S-Corp: Tax Savings with Structure
Technically, an S-Corp is a tax status, not a type of entity. Both LLCs and corporations can elect S-Corp taxation, provided they meet certain IRS requirements. It’s particularly advantageous for businesses with steady or growing income. The benefits of an S-Corp are:
- Reduced Self-Employment Taxes. S-Corp owners pay payroll taxes only on their “reasonable salary.” Profits taken as dividends are not subject to self-employment taxes, offering substantial tax savings.
- Formal Structure for Growth. The formal structure of an S-Corp can be beneficial for businesses looking to hire employees or scale.
- Potential Tax Savings. For businesses earning $75,000 or more annually, the tax savings from lower payroll taxes often (but not always) outweigh the additional costs of running an S-Corp.
...and the drawbacks of an S-Corp are:
- Administrative Complexity. S-Corps require payroll, detailed bookkeeping, and additional filings. Professional services to manage compliance can cost $2,000–$3,000 annually.
- Reasonable Salary Requirement. The IRS mandates that S-Corp owners take a reasonable salary before distributing profits. Determining and justifying this salary can be tricky.
- Ownership Restrictions. S-Corps can have no more than 100 shareholders, and they can only issue one class of stock, which may limit growth opportunities.
- Profit Distribution Rules. Unlike LLCs, S-Corps must distribute profits strictly according to ownership percentages.
The Crucial Role of MAGI and Health Insurance
For Massachusetts business owners, the relationship between your business structure, your Modified Adjusted Gross Income (MAGI), and health insurance costs is crucial. MAGI determines eligibility for health insurance subsidies through the Massachusetts Health Connector, so understanding how each structure impacts it can save you thousands in health insurance costs annually.
LLC Impact on MAGI: As an LLC owner, all net business profits count as personal income, increasing MAGI. A higher MAGI may disqualify you from healthcare subsidies, leading to higher insurance premiums. But, crucially, the LLC structure allows many ways to reduce your MAGI, even after the current tax year (such as SEP IRA contributions).
S-Corp Impact on MAGI: S-Corps offer some flexibility in managing your overall tax burden, but it’s important to understand that both the salary and distributions you take as an S-Corp owner are considered taxable income and contribute to your MAGI.
As an S-Corp owner, the IRS requires you to take a “reasonable salary” for the work you perform. This salary is subject to payroll taxes and is included in your MAGI. Profits distributed to you as the owner are not subject to self-employment taxes, but they are still taxable income and therefore contribute to MAGI.

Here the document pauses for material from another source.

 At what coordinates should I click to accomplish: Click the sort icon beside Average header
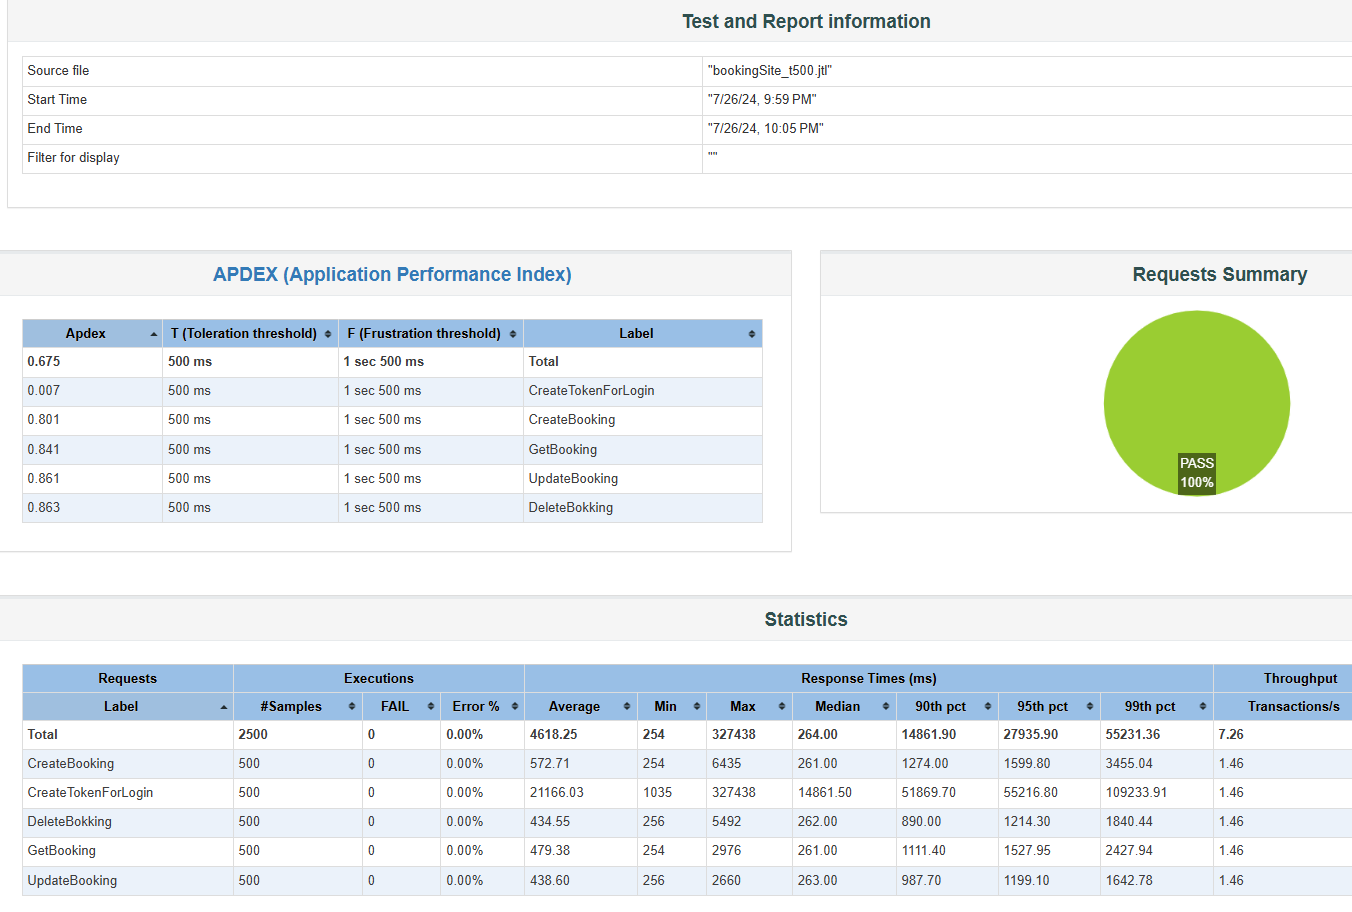(627, 707)
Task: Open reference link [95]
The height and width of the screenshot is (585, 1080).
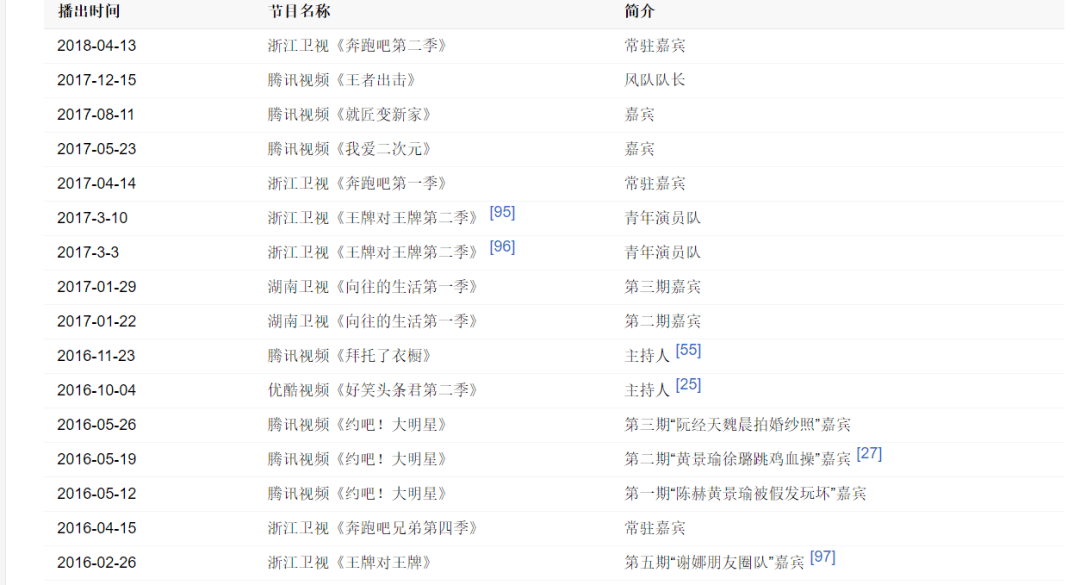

Bottom Line: Rules-of-thumb are fine when discussing general best practices for big groups or populations, but they don't apply to every single case. As far as I can tell, the only way to figure out which legal structure is right for YOUR business is to go through the math in both scenarios. Then, look ahead and guess how your income and situation might change.
I guess my situation is an odd duck, because as it turns out, the details of my little business are such that I'm best remaining structured as an LLC. The reason: tax savings of an S-Corp are less than the combined costs of S-Corp paperwork and the higher health insurance costs I'll incur under that entity. This is true primarily because of the money I keep shoveling into my SEP IRA and the money I keep re-investing into my business.